Freitag, Februar 23, 2007

Uniform Syntax

The syntax of a programming language defines (a) valid notational elements for use and (b) rules of their arrangement. By the way, this definition of syntax resembles very much the notion of a protocol. A protocol defines (a) messages and their constituting elements and (b) rules of valid message sequences. In an interactive programming environment (like if you program in Python interactively via the console), you communicate with the programming system according to a protocol; and the protocol is given by the syntax. There is an interesting duality between the notion of a protocol and the notion of syntax.

If you program in Scheme or Lisp, the syntax has a very interesting form: everything you type in in Scheme has to follow the syntactical form of lists. In Scheme and Lisp, lists are notated in the following way:

(first_element second_element third_element ...)

Lists can be nested: any element in a list can be a list. This is almost everything you need to know, in order to write down syntactically correct List/Scheme programms. All you have to take care about is that the number of left parentheses match the number of right parentheses.

The uniform syntax of Scheme and Lisp has very interesting consequences. First, program transformation is very easy. You just have to transform lists into lists. The way you do program transformation in Scheme and Lisp is via macros. Macros are a powerful tool in Scheme and Lisp. That is, why generative programming is something, Lisp and Scheme programmers are used to since decades. Second, since the uniform syntax of lists does not provide any kind of hint, what is actually meant by a list, what it is used for, we can't rely on the syntax alone. The syntax is, so to speak, too primitive. In order to understand what a list means in terms of programming instructions, we have to introduce a sort of second layer of "syntax". Certain conventions in the use of lists have to be introduced. For example, if a "if" symbol is the very first element in a list, we have an if-expression at hand, which expects at least two and at most three further list elements: the second is the test, the third the so called consequent, the (optional) forth the alternate.

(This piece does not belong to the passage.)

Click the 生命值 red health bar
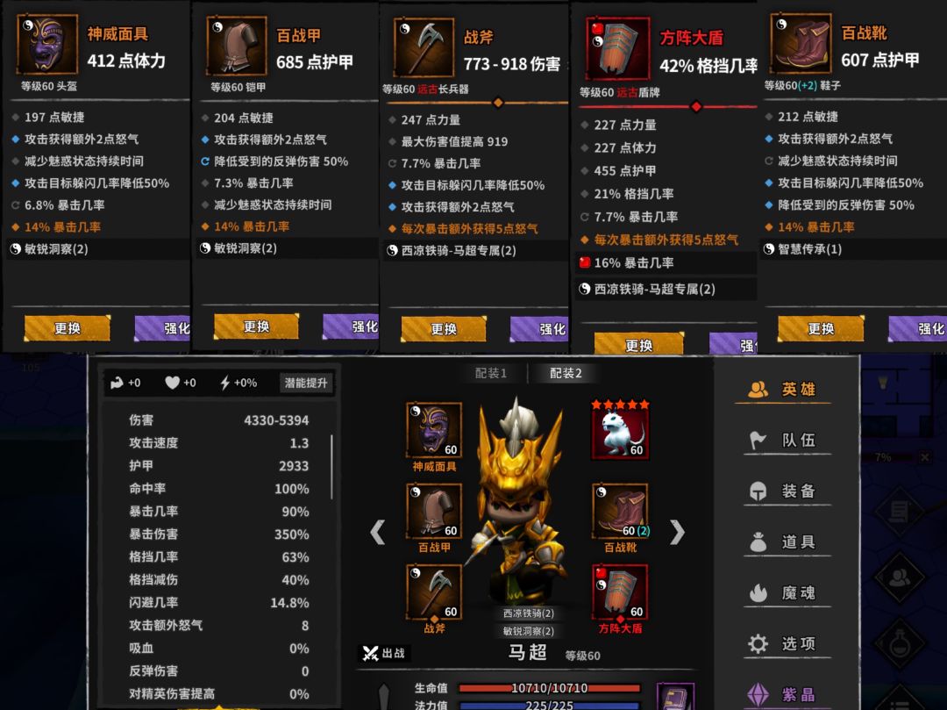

The point here is that this second layer of syntax does not break the first layer of syntax, the notational form of lists. In other words, the syntax of Lisp and Scheme does not shape and structure the notational form of programs beyond the form of lists. This explains, why Lisp and Scheme programs are not so easy to read. Human beings are very sensitive on visual shape and form; it helps us easily recognize a pattern. In Scheme and Lisp, you need to look "through" all the parentheses and train your brain on the "hidden" layer of syntax; and that takes some time. It's also an ability that gets quite easily lost if not trained permanently.

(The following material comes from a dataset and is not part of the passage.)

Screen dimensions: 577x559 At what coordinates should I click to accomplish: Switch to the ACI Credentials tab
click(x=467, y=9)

So, there is a benefit and a drawback with uniform syntax: you get a powerful transformation system, but you loose readability of your programs.

By the way, if you want to, you can benefit from the power of a uniform form (I don't like to say "syntax" in this context) in your favorite OO language as well. Program your conceptions as classes (your second layer) and enable object configurations solely via constructors (your first layer, the uniform "syntax"). (In Python, it's the "__init__"-Method.) Instantiation would look something like this:


The result is that you get an Abstract Syntax Tree (AST) for free and that you can do program transformations if you like. It's a cool technique for creating a Domain Specific Language (DSL). It puts you somewhat closer to the power of Lisp and Scheme.

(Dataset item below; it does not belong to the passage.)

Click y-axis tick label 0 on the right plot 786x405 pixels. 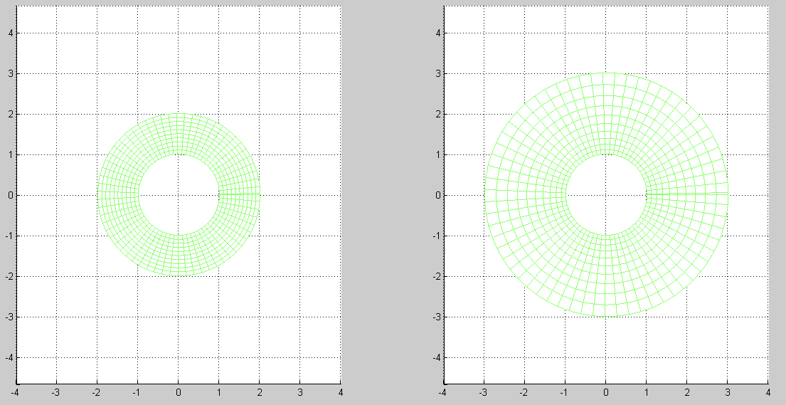coord(437,195)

I'm -- of course -- not the first, who describes the problems of uniform syntax. You can, for example, read about it in the book from Peter van Roy and Seif Haridi, "Concepts, Techniques, and Models of Computer Programming", MIT Press, 2004, p. 544f.


Mark hat gesagt…

Yes, I think you're post has captured the essence of why it is so easy to write DSLs in Lisp and indeed it is a very common technique among Lisp programmers.

It's perhaps worth mentioning that these DSLs can be used (a) to generate other Lisp expressions and (b) expressions in non-Lisp languages. The latter is something I've used to greate effect to generate SQL, VB, C++, XML, COM Type libraries, documentation etc.

A couple of minor points:

- Most Lisps can also be used interactively via the console - and one of the best times to use this capability is in the middle of a program break where you can write Lisp to do interesting things when you continue the program.

- Taking care that parentheses match isn't a problem - many IDEs will help you with this, and the (pretty-printed) layout of a Lisp program on the page also helps make this clear.

- I certainly don't agree that Lisp programs are hard to read. But - I have been programming in Lisp a while :-).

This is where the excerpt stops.